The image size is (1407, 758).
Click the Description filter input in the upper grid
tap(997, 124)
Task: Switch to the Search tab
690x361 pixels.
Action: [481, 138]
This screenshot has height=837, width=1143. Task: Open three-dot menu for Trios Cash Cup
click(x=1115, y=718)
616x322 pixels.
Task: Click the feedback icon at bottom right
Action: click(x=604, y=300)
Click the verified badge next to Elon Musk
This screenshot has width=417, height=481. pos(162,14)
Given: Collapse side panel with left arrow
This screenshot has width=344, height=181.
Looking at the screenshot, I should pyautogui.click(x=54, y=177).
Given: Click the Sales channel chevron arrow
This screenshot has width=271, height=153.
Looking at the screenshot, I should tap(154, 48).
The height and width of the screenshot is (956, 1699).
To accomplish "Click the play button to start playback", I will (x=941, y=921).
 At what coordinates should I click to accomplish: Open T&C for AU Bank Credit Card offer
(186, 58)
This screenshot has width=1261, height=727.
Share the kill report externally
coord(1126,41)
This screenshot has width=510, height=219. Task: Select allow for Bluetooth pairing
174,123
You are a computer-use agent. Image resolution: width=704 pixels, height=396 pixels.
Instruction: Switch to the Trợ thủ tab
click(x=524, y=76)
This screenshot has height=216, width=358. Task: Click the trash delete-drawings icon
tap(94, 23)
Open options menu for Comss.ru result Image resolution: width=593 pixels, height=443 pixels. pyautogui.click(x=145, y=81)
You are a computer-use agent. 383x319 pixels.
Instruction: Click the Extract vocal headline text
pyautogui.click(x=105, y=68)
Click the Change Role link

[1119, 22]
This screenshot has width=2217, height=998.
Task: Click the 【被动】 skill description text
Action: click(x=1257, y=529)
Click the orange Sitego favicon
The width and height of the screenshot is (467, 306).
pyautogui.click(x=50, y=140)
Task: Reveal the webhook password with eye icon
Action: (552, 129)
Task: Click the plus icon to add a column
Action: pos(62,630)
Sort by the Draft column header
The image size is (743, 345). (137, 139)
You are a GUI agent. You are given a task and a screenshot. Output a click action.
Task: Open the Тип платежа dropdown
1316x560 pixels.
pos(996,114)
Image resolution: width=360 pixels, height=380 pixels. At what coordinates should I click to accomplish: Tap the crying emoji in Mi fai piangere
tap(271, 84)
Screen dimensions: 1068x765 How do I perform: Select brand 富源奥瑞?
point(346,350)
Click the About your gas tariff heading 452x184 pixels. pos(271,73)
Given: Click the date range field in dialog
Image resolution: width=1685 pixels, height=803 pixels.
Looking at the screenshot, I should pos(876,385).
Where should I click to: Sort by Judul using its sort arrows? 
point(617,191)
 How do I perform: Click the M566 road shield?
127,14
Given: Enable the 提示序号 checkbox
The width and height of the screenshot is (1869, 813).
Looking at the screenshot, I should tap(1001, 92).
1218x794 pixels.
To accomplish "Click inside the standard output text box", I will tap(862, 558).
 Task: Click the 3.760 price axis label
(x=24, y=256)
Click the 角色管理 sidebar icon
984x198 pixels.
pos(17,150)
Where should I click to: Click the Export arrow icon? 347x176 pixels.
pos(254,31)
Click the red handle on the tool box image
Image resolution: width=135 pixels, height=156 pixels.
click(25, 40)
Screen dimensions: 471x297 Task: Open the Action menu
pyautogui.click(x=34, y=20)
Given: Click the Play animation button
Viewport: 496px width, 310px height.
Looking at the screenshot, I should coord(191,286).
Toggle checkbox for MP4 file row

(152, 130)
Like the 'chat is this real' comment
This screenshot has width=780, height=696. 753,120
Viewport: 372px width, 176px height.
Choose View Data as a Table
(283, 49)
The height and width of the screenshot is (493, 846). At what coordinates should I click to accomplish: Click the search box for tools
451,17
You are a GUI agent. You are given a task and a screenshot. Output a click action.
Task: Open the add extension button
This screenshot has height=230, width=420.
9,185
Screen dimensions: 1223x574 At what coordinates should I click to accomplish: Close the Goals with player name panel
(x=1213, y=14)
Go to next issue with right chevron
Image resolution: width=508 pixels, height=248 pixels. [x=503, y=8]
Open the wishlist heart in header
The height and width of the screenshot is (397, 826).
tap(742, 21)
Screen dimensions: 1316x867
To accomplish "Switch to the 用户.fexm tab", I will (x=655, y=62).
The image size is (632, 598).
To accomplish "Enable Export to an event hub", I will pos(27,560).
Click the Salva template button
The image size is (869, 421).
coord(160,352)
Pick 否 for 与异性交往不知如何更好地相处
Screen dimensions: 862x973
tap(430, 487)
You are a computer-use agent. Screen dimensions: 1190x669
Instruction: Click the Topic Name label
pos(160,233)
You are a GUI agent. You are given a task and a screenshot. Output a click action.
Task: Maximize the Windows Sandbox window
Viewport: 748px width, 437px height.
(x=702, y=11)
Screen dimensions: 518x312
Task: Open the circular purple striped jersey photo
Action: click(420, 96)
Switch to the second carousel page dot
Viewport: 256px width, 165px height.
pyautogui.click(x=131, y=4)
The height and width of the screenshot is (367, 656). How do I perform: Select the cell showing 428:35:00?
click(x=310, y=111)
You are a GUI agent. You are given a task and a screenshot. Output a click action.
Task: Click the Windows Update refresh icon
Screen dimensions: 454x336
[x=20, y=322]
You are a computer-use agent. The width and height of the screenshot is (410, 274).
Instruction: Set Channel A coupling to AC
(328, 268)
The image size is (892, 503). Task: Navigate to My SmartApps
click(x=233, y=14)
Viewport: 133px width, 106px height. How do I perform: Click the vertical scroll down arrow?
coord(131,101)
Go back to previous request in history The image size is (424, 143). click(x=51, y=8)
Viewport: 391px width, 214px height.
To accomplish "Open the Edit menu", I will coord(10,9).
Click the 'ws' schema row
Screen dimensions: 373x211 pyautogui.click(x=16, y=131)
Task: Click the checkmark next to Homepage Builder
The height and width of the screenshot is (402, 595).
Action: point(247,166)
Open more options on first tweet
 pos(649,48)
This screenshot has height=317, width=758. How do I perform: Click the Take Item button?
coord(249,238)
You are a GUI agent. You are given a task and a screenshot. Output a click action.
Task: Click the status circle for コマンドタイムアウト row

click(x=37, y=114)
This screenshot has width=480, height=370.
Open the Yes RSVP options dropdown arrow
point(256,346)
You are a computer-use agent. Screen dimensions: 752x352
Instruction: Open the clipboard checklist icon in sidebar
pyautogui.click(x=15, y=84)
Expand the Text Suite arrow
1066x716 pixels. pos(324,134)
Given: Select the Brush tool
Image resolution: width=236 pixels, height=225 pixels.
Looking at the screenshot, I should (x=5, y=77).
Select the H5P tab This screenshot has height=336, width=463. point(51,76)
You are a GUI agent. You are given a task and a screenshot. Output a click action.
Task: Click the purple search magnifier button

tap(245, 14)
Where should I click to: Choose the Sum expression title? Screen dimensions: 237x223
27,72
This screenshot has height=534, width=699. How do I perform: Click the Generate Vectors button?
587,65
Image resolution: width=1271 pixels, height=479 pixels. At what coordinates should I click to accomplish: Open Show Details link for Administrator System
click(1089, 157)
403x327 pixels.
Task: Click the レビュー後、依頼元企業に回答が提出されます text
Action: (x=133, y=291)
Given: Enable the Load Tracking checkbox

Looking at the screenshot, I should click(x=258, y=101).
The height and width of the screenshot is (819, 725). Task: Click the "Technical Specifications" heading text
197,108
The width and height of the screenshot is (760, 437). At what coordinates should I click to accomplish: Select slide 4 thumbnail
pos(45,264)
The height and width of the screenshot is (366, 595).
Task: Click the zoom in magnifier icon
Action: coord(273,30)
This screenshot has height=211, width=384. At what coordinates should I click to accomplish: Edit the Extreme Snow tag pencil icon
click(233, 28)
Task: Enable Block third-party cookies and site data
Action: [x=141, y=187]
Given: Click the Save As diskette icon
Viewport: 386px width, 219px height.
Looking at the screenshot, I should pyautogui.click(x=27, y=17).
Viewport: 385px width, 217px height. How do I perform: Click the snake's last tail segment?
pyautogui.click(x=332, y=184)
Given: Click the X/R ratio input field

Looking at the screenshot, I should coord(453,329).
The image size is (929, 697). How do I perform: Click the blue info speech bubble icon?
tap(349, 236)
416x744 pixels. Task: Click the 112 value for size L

************

**Work order:** Print the records above verbatim from their first line to the line containing "This screenshot has width=1261, height=727.", both included, and stop there.

**Result of this exercise:**
The image size is (1407, 758).
Click the Description filter input in the upper grid
tap(997, 124)
Task: Switch to the Search tab
690x361 pixels.
Action: [481, 138]
This screenshot has height=837, width=1143. Task: Open three-dot menu for Trios Cash Cup
click(x=1115, y=718)
616x322 pixels.
Task: Click the feedback icon at bottom right
Action: click(x=604, y=300)
Click the verified badge next to Elon Musk
This screenshot has width=417, height=481. pos(162,14)
Given: Collapse side panel with left arrow
This screenshot has width=344, height=181.
Looking at the screenshot, I should pyautogui.click(x=54, y=177).
Given: Click the Sales channel chevron arrow
This screenshot has width=271, height=153.
Looking at the screenshot, I should tap(154, 48).
The height and width of the screenshot is (956, 1699).
To accomplish "Click the play button to start playback", I will (x=941, y=921).
 At what coordinates should I click to accomplish: Open T&C for AU Bank Credit Card offer
(186, 58)
This screenshot has width=1261, height=727.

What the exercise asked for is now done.